Thursday, September 8, 2011
You've got all the time in the world...not.
People will be in your life if they choose to be - there's no point in worrying that they may choose not to be here tomorrow, if they are here today
Stress less, and deal with issues IF they come up
Talk less and listen more.
This morning, I was painfully reminded that life stands still for no-one.
You see, my elderly grandmother has been ill for a while. Two months ago I made several trips interstate to see her - to ensure I cherished the moments I did have left with her, aware that they might be gone all too soon. I made myself a promise that I would continue to try to make that trip, that I would make sure I kept up the contact.
Then, as happens...life intervened. There was a major event in my life a month ago today, in fact...and I cancelled the trip I had been going to do the week after. Emotionally, for a variety of reasons, I felt like I couldn't face it at that time, and told myself I would go in a few weeks. I continued to phone.

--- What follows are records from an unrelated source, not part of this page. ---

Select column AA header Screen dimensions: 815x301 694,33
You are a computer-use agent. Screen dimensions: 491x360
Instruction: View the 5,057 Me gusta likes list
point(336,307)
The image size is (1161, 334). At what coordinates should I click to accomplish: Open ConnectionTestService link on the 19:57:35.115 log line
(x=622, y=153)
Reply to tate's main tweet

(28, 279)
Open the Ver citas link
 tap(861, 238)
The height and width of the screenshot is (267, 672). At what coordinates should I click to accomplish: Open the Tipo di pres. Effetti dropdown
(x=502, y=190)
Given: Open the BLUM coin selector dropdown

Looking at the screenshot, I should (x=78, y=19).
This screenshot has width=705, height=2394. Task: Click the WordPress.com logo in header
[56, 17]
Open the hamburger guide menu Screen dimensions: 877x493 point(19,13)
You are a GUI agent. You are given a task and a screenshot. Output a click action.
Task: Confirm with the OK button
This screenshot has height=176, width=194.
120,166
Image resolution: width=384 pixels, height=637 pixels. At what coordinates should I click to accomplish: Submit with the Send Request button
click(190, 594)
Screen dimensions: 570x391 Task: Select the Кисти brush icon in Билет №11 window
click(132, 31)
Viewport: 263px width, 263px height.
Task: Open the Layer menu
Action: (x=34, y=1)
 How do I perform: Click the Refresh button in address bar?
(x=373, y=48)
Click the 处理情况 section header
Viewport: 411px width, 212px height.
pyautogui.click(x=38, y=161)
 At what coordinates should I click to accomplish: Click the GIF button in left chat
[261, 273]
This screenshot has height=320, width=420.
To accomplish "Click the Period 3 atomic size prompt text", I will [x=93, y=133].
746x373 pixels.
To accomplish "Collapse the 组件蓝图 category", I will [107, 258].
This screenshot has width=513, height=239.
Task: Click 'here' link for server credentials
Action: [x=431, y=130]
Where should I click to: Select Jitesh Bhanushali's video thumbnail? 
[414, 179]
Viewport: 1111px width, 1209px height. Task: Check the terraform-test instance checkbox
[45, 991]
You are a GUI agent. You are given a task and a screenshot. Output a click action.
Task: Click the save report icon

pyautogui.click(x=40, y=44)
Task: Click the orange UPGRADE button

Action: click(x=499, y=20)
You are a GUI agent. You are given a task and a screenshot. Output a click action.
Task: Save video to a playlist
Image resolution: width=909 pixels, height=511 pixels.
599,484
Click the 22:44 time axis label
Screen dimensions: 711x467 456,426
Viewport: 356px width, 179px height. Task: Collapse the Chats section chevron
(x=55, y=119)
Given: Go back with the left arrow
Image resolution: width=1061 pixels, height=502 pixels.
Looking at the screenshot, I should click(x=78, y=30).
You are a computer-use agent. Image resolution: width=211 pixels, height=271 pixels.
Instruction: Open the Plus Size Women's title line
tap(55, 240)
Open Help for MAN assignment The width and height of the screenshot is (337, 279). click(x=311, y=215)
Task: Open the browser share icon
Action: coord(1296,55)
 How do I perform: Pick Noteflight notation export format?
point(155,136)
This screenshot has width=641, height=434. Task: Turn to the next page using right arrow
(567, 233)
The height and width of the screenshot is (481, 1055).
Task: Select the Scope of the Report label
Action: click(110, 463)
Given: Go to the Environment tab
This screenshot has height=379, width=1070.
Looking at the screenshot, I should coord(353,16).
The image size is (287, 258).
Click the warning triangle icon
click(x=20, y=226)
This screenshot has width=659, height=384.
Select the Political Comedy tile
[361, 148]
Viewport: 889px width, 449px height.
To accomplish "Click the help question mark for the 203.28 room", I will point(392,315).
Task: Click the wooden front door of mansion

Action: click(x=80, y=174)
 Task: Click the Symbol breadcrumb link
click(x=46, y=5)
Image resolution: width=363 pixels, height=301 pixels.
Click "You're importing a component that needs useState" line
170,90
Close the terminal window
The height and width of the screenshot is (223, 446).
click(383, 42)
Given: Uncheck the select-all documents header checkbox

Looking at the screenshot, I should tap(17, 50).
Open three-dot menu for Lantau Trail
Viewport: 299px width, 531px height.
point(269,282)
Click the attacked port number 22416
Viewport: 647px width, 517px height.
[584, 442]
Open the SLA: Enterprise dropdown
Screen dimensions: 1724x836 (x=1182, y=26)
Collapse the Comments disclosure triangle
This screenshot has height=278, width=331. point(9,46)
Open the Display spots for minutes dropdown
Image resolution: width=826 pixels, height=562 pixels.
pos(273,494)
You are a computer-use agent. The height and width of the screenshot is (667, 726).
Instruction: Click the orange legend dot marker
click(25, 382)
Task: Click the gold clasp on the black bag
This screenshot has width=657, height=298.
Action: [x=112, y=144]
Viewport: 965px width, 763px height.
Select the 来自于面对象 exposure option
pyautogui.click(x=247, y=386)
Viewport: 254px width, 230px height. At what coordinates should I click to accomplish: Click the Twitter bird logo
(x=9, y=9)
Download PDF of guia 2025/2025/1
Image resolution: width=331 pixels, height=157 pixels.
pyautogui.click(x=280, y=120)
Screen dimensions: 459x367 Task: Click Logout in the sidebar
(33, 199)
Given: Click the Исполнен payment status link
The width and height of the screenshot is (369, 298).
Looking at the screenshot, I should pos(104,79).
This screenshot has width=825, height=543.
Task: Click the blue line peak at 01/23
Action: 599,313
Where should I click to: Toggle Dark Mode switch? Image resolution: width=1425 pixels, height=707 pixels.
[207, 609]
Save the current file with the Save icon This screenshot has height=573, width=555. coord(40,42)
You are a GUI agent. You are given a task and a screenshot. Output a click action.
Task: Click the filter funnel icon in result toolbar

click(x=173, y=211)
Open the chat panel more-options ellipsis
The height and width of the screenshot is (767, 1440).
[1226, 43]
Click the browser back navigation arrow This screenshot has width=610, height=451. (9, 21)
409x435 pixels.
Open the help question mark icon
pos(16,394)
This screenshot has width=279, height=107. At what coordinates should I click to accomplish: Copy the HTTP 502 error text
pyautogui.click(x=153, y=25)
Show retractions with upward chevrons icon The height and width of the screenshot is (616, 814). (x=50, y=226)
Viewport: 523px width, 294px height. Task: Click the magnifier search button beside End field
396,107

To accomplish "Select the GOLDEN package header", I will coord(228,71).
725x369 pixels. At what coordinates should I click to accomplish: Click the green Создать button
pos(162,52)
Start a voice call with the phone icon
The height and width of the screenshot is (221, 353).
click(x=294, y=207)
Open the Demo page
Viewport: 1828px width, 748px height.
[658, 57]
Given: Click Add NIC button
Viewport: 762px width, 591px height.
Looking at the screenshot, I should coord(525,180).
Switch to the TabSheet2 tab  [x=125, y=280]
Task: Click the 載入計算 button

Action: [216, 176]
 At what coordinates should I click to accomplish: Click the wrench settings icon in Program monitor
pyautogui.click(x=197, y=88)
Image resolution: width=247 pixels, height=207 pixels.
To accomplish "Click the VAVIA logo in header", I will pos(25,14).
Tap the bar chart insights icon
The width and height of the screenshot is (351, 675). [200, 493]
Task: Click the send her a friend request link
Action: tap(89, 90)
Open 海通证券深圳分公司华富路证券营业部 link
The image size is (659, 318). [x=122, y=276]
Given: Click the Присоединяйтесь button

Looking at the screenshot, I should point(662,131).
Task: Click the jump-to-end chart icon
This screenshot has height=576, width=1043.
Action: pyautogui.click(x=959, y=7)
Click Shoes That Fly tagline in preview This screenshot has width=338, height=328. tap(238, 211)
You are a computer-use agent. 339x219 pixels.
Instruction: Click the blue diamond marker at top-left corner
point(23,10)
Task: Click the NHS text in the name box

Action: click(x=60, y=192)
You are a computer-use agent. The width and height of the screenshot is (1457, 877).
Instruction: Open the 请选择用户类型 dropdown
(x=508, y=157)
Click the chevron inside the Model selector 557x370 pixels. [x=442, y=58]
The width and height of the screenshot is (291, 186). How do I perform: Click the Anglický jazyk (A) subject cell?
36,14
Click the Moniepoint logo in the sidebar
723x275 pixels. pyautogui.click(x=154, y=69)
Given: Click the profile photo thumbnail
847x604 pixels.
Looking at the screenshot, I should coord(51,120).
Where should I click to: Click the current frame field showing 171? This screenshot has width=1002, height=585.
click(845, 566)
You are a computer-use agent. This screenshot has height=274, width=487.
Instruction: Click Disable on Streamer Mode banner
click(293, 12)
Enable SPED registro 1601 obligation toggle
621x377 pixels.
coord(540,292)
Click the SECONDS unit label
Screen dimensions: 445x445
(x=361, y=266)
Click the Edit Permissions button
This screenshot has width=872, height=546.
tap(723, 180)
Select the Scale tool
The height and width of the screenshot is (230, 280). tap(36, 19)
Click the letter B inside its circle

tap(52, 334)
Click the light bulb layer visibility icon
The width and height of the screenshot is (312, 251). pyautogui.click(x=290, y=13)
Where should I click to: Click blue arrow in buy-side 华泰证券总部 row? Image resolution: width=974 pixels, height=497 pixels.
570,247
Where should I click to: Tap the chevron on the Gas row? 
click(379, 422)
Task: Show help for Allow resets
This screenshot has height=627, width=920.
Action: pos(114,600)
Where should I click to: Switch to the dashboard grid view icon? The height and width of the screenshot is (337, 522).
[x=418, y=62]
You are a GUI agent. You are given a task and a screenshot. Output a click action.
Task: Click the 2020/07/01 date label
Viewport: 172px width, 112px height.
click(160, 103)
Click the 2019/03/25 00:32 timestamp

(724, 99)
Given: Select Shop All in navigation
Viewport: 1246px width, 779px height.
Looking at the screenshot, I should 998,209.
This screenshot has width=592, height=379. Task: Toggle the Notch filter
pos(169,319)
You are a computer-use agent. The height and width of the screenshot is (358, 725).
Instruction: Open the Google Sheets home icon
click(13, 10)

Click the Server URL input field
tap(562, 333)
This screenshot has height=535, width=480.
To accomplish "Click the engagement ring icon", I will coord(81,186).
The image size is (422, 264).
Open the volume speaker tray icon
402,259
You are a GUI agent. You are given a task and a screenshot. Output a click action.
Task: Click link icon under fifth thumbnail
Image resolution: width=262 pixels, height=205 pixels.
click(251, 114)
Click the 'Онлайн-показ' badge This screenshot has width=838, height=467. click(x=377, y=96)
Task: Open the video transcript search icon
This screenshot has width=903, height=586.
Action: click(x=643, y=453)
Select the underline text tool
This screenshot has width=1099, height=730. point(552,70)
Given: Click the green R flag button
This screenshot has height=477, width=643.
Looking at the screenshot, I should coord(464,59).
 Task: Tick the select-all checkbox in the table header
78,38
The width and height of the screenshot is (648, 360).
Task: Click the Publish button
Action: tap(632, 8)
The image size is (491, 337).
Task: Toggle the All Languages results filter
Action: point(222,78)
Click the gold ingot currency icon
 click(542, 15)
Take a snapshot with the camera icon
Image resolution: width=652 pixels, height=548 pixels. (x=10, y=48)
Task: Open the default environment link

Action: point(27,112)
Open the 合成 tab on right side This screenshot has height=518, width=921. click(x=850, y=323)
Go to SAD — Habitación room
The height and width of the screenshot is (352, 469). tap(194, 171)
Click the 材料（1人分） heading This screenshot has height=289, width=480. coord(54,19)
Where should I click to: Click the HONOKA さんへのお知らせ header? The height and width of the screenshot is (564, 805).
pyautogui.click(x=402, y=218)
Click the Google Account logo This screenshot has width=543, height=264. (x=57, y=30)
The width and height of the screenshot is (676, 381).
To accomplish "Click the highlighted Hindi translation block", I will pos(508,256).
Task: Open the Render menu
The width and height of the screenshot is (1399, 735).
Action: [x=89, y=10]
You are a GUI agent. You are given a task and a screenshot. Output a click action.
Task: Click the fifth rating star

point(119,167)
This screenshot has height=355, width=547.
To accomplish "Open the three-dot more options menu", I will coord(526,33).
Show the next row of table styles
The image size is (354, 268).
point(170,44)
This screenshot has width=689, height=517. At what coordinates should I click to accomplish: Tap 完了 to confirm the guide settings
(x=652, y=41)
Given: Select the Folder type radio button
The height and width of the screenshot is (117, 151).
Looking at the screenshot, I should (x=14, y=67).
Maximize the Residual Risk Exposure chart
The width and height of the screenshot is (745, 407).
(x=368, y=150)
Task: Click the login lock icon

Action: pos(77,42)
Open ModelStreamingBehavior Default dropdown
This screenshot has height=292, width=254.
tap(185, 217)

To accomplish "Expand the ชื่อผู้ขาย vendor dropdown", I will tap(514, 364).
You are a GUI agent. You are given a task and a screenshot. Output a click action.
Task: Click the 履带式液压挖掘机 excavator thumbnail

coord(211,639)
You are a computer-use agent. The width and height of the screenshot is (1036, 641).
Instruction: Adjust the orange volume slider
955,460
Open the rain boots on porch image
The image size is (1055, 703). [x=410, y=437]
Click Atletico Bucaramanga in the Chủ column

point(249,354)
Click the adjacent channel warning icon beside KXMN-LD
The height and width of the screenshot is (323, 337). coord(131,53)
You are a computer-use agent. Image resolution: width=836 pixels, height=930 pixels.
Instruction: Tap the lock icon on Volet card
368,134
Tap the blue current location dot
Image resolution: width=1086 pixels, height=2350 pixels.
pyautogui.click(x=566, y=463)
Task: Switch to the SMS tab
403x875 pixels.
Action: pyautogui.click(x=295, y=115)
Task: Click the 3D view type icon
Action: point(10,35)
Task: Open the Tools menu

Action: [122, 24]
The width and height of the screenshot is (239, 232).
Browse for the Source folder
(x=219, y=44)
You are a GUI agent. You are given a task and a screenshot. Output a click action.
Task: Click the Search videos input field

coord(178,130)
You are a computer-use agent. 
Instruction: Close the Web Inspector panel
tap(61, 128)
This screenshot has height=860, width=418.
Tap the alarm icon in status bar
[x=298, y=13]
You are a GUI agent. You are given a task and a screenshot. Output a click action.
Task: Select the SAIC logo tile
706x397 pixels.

And this morning on the way to work, I realised it had been two weeks since I spoke with her, and put it on my mental to do list that I would ring this evening. I was planning to go down in three weeks after my move was complete and I had care arranged for my sons...I'd see her soon. Just as I was mulling this, and about sixty seconds away from work, my phone rang. My Dad's number.
She's not in a good way. She's been going downhill all week.
Do you think, I asked, that this is it?
He sighed. I don't see that she will come back from here.
What's...what's happened? I asked, as I choked back yet more tears. I think I have cried a river in the last six weeks.
He described a rapid decline since Sunday, told me she was now pretty out of it on morphine. I asked if she could still talk on the phone. No. Do you think then...that's it and I have lost my chance to speak with her?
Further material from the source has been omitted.